[What is expected]
Look for the word "icon" in the entries below, then copy every line that has it.
-------- Records shown --------
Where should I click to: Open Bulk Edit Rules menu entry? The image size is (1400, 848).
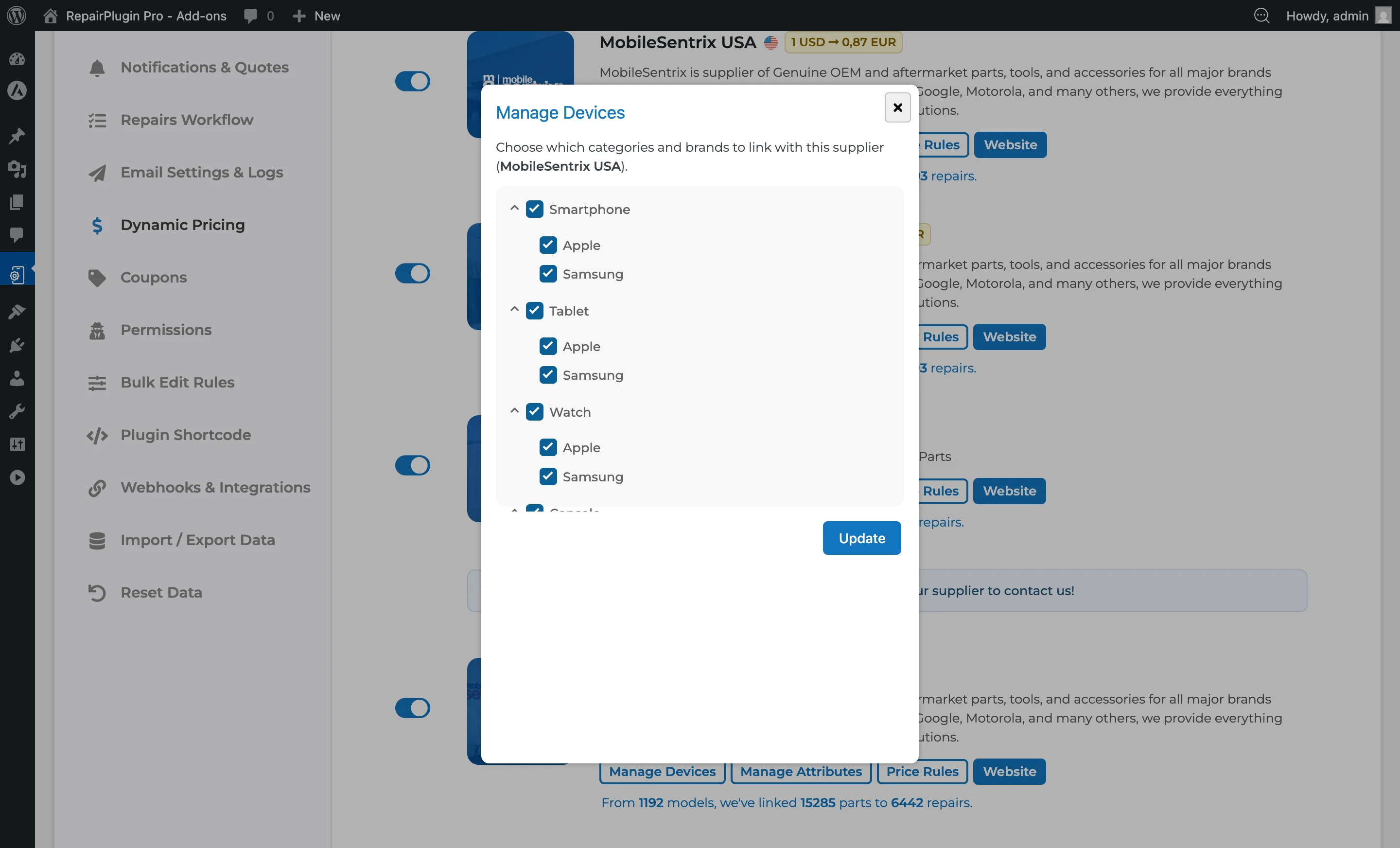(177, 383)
--------
-------- Records shown --------
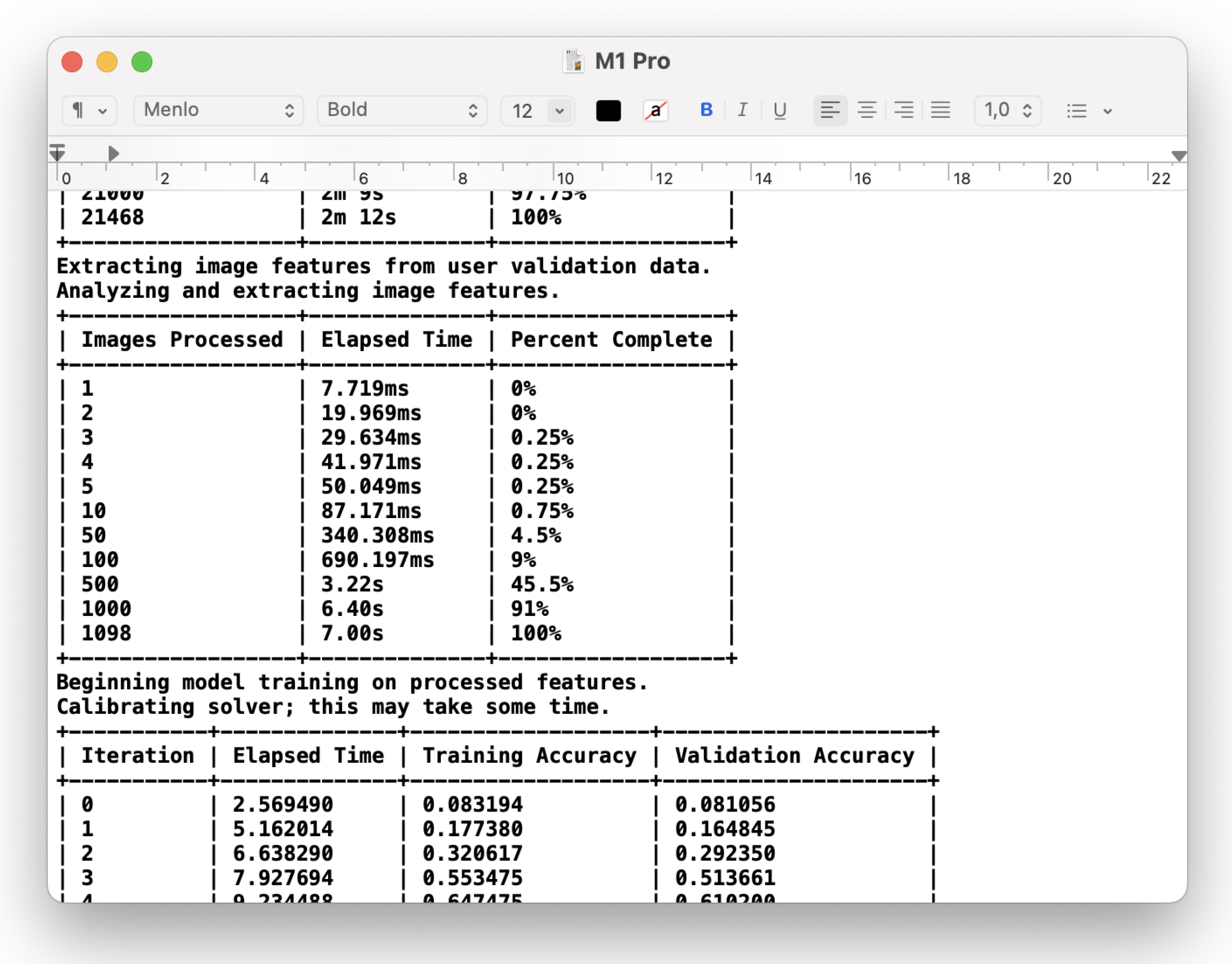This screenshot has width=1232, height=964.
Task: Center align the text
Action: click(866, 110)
--------
-------- Records shown --------
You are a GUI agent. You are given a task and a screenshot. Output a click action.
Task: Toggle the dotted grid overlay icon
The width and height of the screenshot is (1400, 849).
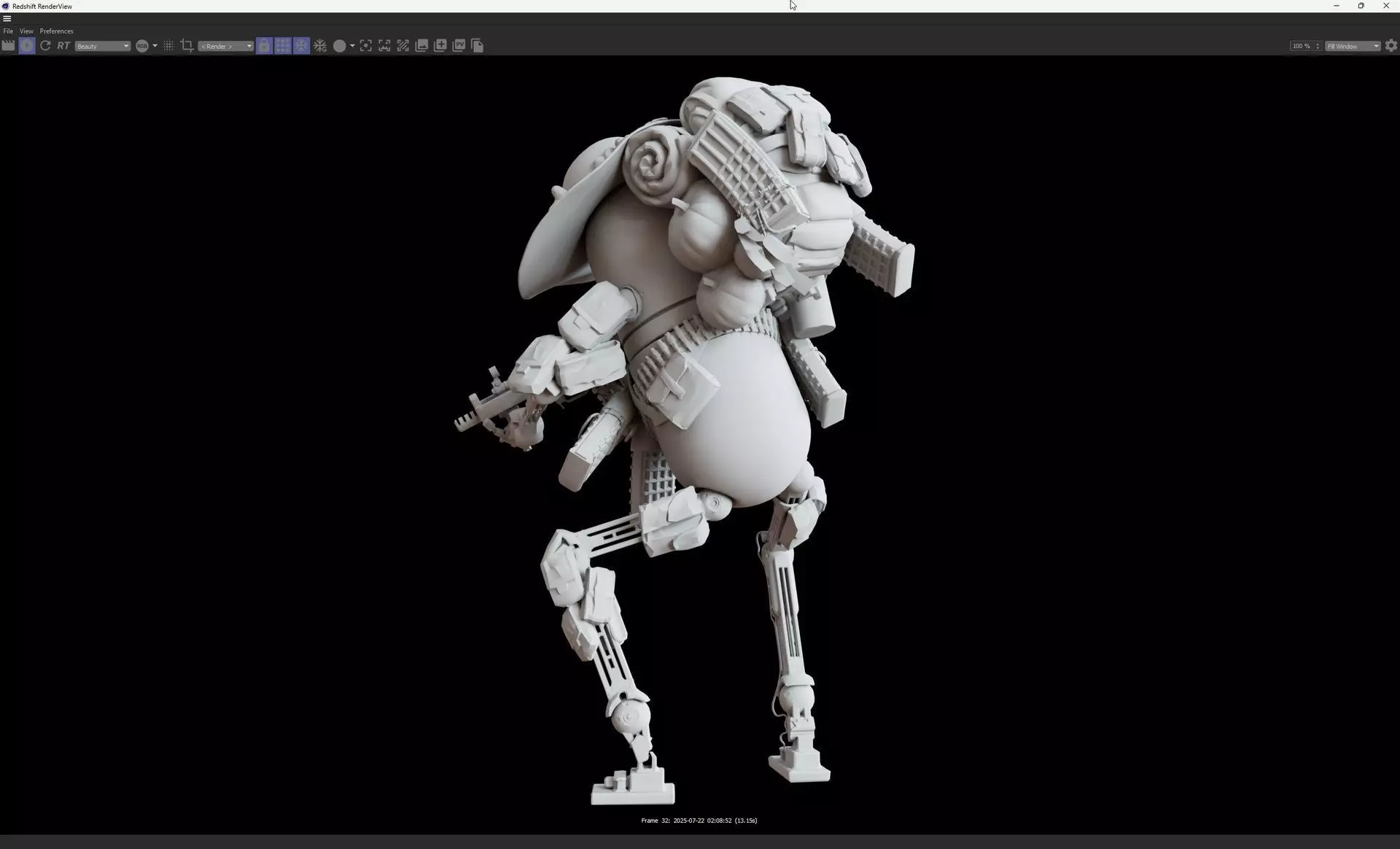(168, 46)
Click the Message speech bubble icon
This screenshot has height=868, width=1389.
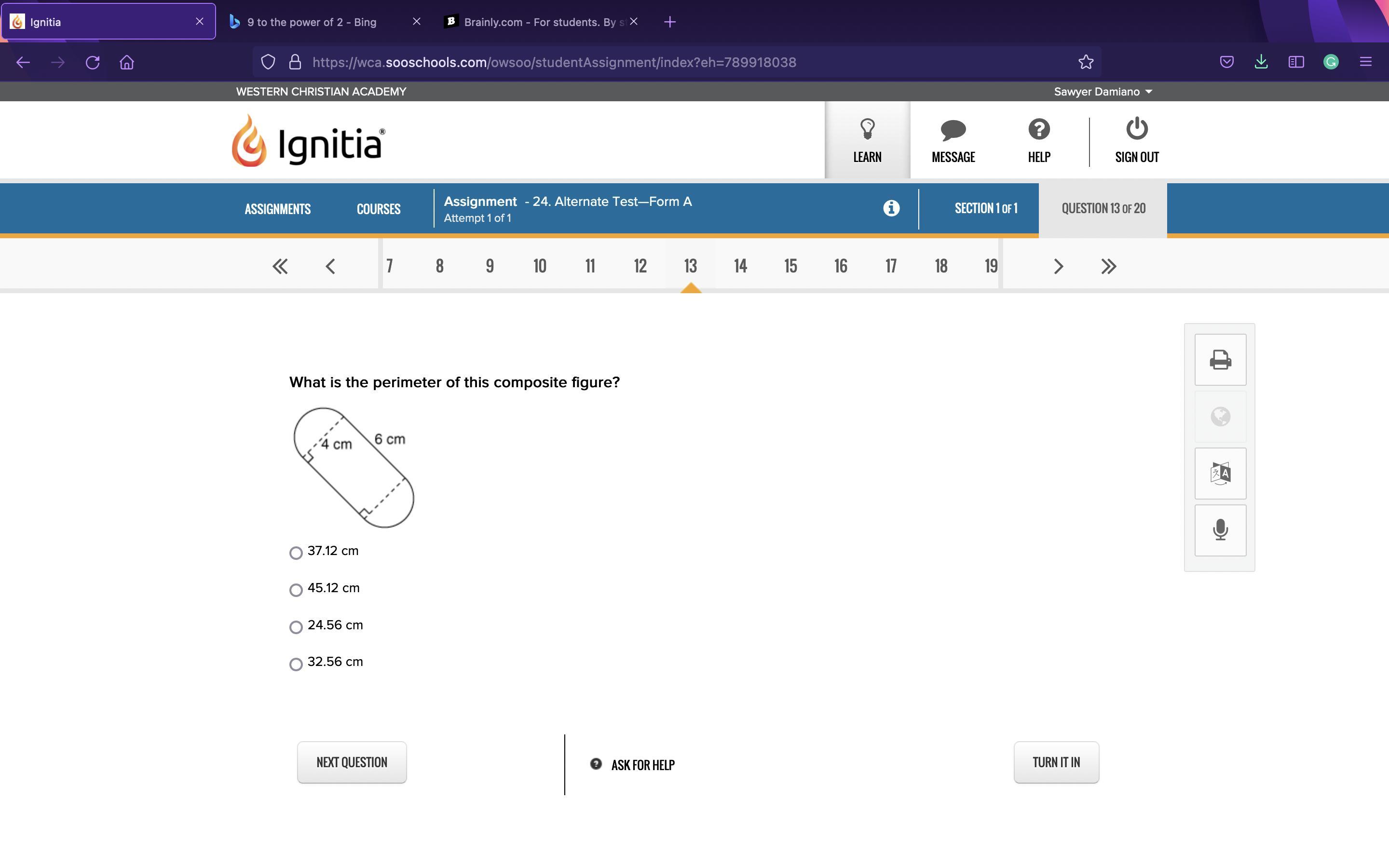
--------
[Response]
Task: Toggle the dotted grid overlay icon
Click the Message speech bubble icon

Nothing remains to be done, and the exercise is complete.